▶ [YOUR OBJECTIVE]
Keep only the lines of the listing that include the word "screenshot", and copy them.
[DATA FOR ANALYSIS Boundary: Start]
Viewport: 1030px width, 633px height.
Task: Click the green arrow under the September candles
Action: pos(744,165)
[DATA FOR ANALYSIS Boundary: End]
[DATA FOR ANALYSIS Boundary: Start]
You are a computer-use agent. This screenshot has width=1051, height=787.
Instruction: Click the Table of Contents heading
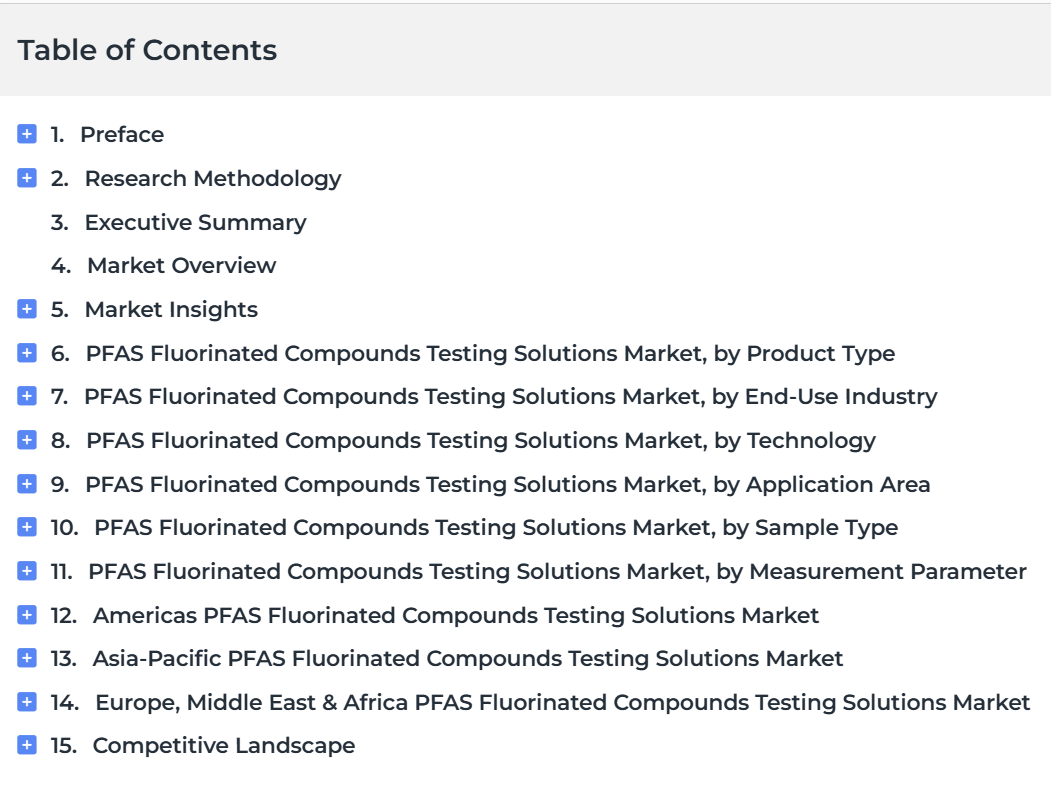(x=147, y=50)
[DATA FOR ANALYSIS Boundary: End]
[DATA FOR ANALYSIS Boundary: Start]
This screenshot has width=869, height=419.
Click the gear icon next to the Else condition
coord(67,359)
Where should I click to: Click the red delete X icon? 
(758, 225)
[DATA FOR ANALYSIS Boundary: End]
▶ [TASK RESULT]
You are a computer-use agent. This screenshot has width=1051, height=787.
This screenshot has width=869, height=419.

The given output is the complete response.